### Document
☆ ☆ ☆

Spacemtwo Design Limited v Park

Case

[2025] NZHC 2308

14 August 2025

No judgment structure available for this case.

IN THE HIGH COURT OF NEW ZEALAND AUCKLAND REGISTRY

I TE KŌTI MATUA O AOTEAROA TĀMAKI MAKAURAU ROHE

CIV-2024-404-2254

[2025] NZHC 2308

BETWEEN

SPACEMTWO DESIGN LIMITED

Plaintiff

AND

DONGWOO PARK

First Defendant

J ROAD DESIGN LIMITED
Second Defendant

PLAN.T GROUP LIMITED

Third Defendant

Hearing: On the papers

Appearances:

S Kang for Plaintiff

I M Hutcheson for Defendant

Judgment:

14 August 2025


JUDGMENT OF ASSOCIATE JUDGE PAULSEN (COSTS)


This judgment was delivered by me on 14 August 2025 at 4.00 pm pursuant to Rule 11.5 of the High Court Rules.

Registrar/Deputy Registrar Date:

SPACEMTWO DESIGN LIMITED v PARK [2025] NZHC 2308 [14 August 2025]

[1]    The plaintiff brings this claim against the first defendant alleging he breached duties owed to it under s 131 of the Companies Act 1993 by diverting business opportunities to the second and third defendants. As against the second and third defendants, the plaintiff claims they are liable to it for knowing receipt of the proceeds of those business opportunities.

[2]    The defendants applied for summary judgment, alleging that the claims the plaintiff advances against the first defendant had been finally settled in a settlement agreement entered into at the time the first defendant resigned as a director of the plaintiff. It was said that as the claims against the second and third defendants were founded on the same allegations of breach of fiduciary duty by the first defendant, those claims could also not succeed.

☆ ☆ ☆

### Work to do
Quote the passage of the judgment that begins at the words "SPACEMTWO DESIGN LIMITED v PARK [2025]" and stops after "those business opportunities.".

### Record excerpts
☆ ☆ ☆

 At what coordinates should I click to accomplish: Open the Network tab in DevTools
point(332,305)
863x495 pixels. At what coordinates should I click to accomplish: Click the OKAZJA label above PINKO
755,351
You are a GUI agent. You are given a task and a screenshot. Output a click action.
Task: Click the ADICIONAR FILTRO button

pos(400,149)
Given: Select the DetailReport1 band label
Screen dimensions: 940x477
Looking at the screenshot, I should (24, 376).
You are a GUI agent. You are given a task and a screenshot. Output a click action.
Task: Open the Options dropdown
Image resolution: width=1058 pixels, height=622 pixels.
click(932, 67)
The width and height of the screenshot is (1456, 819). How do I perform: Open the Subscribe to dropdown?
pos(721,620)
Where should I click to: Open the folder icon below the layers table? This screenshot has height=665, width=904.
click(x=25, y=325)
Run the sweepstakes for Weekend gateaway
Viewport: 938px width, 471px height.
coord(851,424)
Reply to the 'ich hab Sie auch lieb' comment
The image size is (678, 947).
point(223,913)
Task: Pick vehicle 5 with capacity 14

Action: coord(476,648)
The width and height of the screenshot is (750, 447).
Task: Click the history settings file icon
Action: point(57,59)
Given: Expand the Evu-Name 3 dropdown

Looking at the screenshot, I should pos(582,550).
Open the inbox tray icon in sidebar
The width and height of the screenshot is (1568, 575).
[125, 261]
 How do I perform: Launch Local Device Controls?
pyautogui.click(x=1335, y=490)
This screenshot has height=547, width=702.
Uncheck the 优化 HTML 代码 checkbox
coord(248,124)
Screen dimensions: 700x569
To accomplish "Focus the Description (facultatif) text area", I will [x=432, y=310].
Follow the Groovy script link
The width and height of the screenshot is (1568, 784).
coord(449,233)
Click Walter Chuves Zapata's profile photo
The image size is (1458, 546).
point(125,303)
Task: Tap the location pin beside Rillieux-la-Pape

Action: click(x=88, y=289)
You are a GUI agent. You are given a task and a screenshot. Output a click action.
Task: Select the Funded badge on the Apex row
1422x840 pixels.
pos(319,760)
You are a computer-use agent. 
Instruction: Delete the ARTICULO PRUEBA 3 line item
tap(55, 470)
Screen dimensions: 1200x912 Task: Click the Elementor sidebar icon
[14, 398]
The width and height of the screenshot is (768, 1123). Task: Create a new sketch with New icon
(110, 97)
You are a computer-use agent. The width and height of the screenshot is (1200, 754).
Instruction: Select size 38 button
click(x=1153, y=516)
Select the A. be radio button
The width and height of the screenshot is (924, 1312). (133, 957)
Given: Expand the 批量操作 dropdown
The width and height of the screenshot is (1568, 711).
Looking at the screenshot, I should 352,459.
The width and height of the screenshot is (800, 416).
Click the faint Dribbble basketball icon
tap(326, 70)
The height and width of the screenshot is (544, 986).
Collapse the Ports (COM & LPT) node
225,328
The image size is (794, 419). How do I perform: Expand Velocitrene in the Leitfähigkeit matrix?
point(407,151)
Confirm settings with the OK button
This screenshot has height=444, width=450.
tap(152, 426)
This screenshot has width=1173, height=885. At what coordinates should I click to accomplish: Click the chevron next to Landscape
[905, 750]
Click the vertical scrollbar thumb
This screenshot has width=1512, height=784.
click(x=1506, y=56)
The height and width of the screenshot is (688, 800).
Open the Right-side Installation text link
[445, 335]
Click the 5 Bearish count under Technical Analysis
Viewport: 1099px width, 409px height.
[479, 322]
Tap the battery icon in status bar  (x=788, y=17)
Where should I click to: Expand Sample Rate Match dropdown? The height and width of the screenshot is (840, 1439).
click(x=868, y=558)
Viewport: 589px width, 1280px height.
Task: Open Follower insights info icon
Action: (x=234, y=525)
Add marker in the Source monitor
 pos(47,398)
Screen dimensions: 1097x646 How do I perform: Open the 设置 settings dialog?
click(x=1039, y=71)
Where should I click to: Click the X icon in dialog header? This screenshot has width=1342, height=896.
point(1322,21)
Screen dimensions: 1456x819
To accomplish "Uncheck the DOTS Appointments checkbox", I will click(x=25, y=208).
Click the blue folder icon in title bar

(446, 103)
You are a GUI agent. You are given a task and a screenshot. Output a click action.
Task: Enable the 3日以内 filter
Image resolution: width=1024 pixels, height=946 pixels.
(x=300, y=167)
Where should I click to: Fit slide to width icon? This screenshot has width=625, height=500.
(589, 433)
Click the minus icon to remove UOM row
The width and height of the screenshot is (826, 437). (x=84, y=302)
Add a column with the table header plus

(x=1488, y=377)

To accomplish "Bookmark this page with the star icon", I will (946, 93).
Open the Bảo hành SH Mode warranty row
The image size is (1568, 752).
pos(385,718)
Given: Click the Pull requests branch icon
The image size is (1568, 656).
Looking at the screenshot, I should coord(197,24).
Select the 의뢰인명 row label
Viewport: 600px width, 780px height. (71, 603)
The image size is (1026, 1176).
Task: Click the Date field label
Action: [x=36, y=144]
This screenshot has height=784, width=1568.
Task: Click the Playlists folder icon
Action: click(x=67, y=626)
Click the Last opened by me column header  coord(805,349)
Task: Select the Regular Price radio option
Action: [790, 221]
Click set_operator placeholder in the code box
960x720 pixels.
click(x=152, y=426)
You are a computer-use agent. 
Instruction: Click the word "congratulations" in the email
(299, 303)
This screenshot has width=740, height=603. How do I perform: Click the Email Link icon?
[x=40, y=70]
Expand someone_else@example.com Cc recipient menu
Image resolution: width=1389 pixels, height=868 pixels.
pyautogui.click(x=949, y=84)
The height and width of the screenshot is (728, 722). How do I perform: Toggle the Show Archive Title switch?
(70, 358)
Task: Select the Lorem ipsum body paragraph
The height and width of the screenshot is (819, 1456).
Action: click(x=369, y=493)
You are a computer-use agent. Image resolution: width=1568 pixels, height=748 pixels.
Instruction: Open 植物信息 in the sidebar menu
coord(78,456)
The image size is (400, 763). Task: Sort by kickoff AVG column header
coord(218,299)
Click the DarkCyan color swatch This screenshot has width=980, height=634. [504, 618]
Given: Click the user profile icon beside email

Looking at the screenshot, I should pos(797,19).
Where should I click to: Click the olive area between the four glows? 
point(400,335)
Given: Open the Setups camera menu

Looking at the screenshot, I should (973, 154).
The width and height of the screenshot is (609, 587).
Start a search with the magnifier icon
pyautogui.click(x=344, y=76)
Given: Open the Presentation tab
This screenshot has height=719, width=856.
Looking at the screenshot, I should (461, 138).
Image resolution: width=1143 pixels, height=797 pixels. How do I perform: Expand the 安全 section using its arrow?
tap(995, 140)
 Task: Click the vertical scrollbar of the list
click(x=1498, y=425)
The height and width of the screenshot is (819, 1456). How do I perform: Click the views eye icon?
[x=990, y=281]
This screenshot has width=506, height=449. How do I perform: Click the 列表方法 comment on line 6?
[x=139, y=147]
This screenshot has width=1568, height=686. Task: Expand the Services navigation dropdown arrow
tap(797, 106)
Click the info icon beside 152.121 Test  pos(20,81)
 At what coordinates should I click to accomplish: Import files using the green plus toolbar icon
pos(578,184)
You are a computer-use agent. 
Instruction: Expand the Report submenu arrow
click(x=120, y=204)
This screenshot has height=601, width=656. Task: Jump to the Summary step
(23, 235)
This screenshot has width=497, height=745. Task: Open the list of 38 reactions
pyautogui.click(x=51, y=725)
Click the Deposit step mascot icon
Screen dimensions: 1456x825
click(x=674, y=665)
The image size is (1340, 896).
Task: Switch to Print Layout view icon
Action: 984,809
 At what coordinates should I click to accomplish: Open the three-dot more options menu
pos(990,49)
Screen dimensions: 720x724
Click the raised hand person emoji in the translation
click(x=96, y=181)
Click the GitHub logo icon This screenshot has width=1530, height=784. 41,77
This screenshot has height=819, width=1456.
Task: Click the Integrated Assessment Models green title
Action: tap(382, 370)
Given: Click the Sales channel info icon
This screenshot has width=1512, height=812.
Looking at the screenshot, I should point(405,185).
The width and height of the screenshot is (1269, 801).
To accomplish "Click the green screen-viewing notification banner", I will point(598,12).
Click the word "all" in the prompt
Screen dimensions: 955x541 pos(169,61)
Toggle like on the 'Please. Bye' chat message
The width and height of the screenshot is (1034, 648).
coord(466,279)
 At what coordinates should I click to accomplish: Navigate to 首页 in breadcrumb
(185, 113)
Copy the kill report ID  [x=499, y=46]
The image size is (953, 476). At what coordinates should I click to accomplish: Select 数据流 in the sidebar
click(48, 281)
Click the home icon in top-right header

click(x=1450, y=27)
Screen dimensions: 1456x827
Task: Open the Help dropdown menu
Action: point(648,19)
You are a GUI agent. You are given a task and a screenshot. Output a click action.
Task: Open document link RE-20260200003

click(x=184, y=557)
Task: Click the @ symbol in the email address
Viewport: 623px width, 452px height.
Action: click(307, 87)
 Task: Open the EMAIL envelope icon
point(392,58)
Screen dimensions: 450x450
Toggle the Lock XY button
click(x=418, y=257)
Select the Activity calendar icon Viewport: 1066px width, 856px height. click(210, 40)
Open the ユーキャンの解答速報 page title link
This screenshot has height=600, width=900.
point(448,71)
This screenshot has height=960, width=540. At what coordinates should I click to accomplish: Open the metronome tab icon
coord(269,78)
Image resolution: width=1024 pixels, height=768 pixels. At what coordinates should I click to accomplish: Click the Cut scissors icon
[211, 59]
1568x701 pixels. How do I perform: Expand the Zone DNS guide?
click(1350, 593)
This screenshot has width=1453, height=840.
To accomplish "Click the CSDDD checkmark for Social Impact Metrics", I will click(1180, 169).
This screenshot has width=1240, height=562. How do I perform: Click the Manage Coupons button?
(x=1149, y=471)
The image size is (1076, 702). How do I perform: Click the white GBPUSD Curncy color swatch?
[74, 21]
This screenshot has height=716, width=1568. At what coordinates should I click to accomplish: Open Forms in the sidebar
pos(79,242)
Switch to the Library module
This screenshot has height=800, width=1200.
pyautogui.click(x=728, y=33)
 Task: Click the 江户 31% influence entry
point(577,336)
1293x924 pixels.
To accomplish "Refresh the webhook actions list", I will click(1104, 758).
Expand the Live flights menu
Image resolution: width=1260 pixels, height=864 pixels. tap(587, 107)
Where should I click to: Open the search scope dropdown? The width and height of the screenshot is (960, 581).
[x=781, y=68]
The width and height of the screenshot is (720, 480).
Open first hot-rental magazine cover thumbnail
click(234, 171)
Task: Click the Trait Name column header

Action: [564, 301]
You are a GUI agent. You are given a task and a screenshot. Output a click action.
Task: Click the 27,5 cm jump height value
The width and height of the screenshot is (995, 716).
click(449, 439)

☆ ☆ ☆

### Reply to the task
SPACEMTWO DESIGN LIMITED v PARK [2025] NZHC 2308 [14 August 2025]

[1]    The plaintiff brings this claim against the first defendant alleging he breached duties owed to it under s 131 of the Companies Act 1993 by diverting business opportunities to the second and third defendants. As against the second and third defendants, the plaintiff claims they are liable to it for knowing receipt of the proceeds of those business opportunities.